Your company and your employees are not facing that kind of situation. If your challenge is all about how you must absolutely, positively deliver a product by a specific date, let your team members discuss how they’ll set goals. Don’t insert yourself into the process.
Here’s why. The generational mix of your workforce likely includes younger workers who are used to thinking for themselves. If you start telling them what to do, their first instinct might be to push back or disengage, instead of making the task their top priority.
You also want your team members to think of the goal-setting process as an accountability tool. When they meet to discuss what needs to be done and to commit to their goals, they’re making an implicit promise to each other. If one of them falls short, they know that everyone else’s success will be impacted. If you set the goals, you run the risk of everyone coming to you to complain about the non-performer.
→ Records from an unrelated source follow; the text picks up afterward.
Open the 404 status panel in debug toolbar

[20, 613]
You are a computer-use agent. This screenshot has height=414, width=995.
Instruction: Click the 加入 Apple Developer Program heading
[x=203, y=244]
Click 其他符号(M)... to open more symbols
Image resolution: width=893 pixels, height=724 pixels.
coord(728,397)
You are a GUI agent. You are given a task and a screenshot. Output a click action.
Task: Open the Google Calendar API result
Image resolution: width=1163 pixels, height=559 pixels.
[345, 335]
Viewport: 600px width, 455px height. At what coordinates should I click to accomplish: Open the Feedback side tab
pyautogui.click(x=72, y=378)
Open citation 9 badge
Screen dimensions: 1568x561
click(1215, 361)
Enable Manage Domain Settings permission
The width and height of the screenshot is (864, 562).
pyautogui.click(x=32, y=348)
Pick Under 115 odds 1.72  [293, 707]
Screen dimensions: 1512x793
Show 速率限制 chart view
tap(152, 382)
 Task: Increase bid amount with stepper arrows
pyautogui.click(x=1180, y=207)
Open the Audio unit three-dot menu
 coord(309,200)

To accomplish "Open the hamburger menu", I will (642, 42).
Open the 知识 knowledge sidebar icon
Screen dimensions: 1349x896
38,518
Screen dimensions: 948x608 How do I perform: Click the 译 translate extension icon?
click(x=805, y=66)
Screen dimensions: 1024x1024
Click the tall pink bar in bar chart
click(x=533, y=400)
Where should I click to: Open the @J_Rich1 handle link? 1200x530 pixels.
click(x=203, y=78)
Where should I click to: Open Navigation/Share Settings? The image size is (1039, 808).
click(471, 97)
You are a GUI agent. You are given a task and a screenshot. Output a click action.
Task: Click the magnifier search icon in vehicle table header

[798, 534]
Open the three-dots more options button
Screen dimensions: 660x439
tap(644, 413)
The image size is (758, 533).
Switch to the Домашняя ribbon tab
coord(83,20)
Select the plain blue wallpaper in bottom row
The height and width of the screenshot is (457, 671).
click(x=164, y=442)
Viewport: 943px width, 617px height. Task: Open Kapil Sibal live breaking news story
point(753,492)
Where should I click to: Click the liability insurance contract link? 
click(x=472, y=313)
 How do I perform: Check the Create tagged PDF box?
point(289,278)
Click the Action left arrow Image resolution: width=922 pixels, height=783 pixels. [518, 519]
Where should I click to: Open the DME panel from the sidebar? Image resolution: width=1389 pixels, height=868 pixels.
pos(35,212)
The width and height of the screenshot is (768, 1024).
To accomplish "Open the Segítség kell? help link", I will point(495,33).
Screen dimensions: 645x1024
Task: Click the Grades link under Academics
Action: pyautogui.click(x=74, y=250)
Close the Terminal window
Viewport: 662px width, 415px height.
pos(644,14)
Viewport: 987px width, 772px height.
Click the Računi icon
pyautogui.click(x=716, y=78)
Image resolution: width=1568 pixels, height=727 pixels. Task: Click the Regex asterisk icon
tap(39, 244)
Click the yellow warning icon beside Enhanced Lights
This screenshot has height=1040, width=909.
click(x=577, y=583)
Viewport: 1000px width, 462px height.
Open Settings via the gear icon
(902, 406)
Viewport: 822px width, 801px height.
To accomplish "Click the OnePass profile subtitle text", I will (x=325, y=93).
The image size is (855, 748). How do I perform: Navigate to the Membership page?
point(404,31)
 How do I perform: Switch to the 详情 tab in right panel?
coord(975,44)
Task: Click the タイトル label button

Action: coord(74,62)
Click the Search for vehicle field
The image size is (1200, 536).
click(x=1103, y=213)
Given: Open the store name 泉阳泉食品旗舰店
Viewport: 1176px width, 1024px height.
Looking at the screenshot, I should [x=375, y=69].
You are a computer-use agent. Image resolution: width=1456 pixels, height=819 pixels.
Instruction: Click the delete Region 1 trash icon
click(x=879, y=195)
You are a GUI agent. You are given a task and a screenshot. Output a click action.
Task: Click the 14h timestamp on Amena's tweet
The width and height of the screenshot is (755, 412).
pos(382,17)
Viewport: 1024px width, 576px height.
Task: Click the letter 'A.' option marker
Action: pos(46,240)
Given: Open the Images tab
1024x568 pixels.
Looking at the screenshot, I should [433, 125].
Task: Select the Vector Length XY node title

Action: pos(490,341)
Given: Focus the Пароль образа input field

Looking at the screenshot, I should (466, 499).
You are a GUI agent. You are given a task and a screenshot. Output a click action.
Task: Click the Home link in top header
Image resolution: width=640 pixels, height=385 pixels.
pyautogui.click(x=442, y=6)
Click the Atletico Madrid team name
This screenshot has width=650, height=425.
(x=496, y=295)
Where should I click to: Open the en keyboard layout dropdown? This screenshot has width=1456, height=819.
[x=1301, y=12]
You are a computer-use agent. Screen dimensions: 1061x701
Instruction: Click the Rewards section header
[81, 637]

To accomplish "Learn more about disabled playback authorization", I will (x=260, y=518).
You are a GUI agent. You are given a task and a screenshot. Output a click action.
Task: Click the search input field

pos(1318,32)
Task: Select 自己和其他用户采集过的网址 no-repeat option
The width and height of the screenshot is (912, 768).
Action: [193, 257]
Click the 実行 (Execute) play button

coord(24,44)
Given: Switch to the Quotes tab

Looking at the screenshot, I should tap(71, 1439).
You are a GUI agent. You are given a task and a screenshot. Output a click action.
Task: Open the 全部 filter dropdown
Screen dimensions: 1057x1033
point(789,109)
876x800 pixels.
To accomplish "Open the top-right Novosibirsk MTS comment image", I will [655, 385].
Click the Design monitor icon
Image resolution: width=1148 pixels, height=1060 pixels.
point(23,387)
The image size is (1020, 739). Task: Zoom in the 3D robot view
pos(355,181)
This style of accountability can be stressful for people. That’s why Pemble suggests building in an implicit understanding about goal achievement. Your team should feel great about their accomplishments when they reaches 80% of the goal by their specified deadline.
The 80% Rule
The 80% figure isn’t arbitrary. It presumes that team members have set goals that represent a true challenge — one that requires their full commitment and level of effort. In any company, we know that things happen. The server goes down. The copier catches fire. A key client demands extra service that is time-consuming. Your team members will have to divert some of their energy to handling the surprises and tasks that are out of their control. Those activities will cause the team to miss some of its goals.
Make sure your team understands they have some breathing room. Give them a mandate to work independently on urgent projects. And remember to praise them for a job well done when they produce results.